The Last Town on Earth by Thomas Mullen
Some authors have all the luck.
The Last Town on Earth centers on a fictional town in the Pacific Northwest that is besieged by the apocalyptic Spanish Influenza of 1918 and, to add insult to injury, World War 1.
With Swine Flu hysteria only just past and questions of a complex American war still on our minds, it's hard to imagine a more timely topic.
The town, Commonwealth, decides to quarantine itself in hopes of avoiding off the unimaginable sickness that has been ravaging much of the surrounding country and, in fact, the entire world: between 50 and 100 million people died during the pandemic.
I bought this book on a recommendation after I'd mentioned enjoying Cormac McCarthy's "The Road" - the apocalyptic themes and examinations of family are just a couple of the similarities between the two novels.
But where McCarthy's book is more consistently black, this book is a much lighter tone of gray. Perhaps it is the fact that it is set in a town of 500 facing an epidemic and not a lonesome world already devastated and barren. Perhaps it is the youth of the protagonist. Whatever makes the novel relatively lighter, it works well.
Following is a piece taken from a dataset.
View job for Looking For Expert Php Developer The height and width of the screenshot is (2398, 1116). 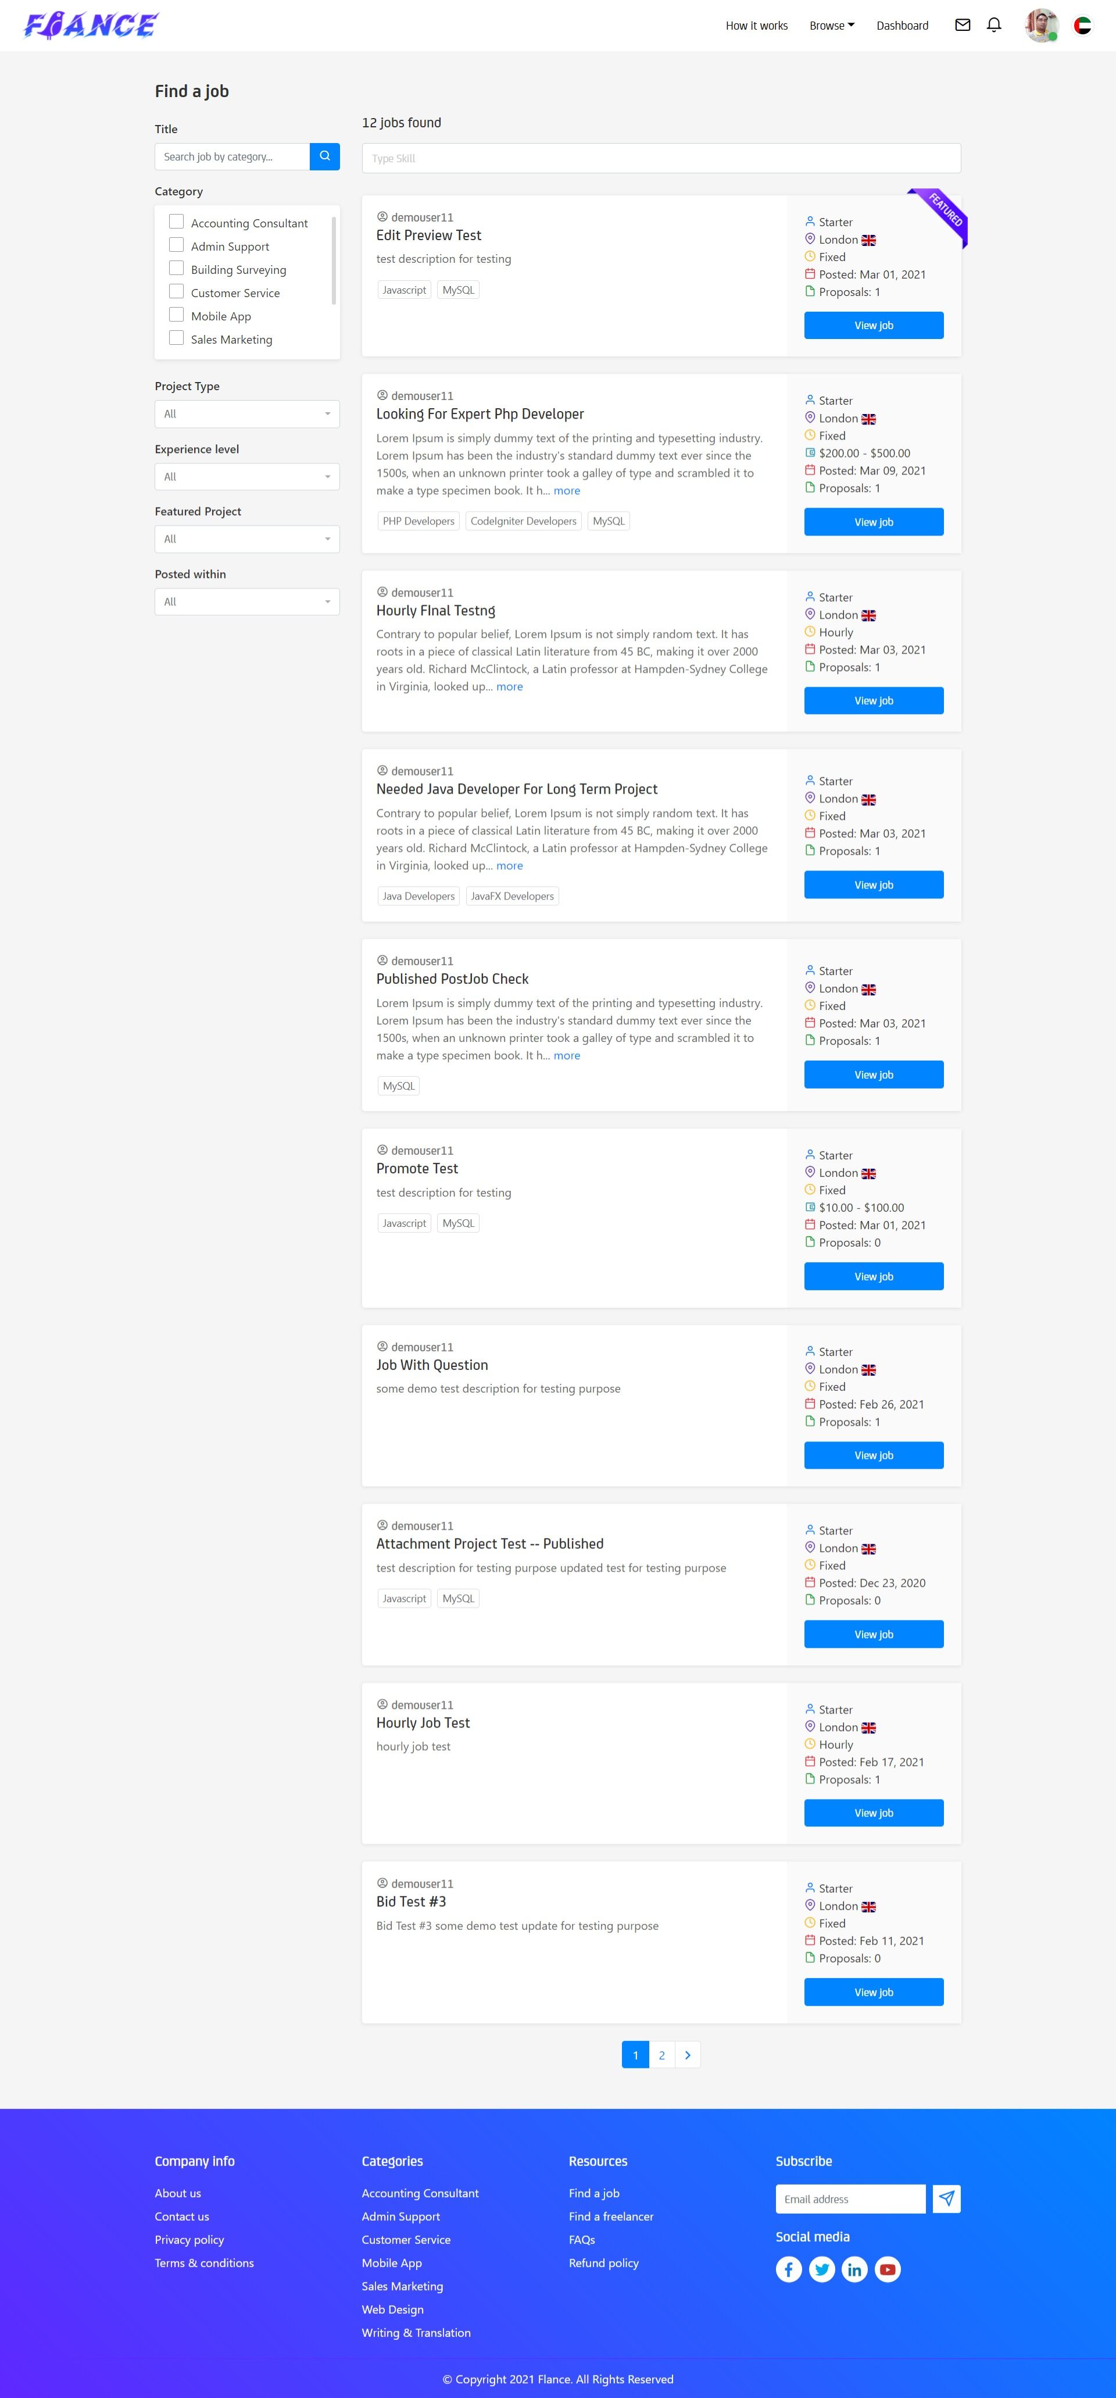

While the novel may not be as consistently devastating as The Road, it is moving in its own right. The exploration of morality and self-interest which takes place on nearly every page is fascinating and it is impossible to not place yourself in the shoes of one of the many complex characters present throughout.
The book had minor inconsistencies in mood which I did not initially take to. However, at the close of the book I came to appreciate each part. I realize now it is all a set up - not for a wacky twist ending or a massive cliffhanger, but for the unmistakeably grayness and sense of wonder the novel leaves in you once you've finished.
Plus, it's not a thick read at all. I breezed through it with no great effort.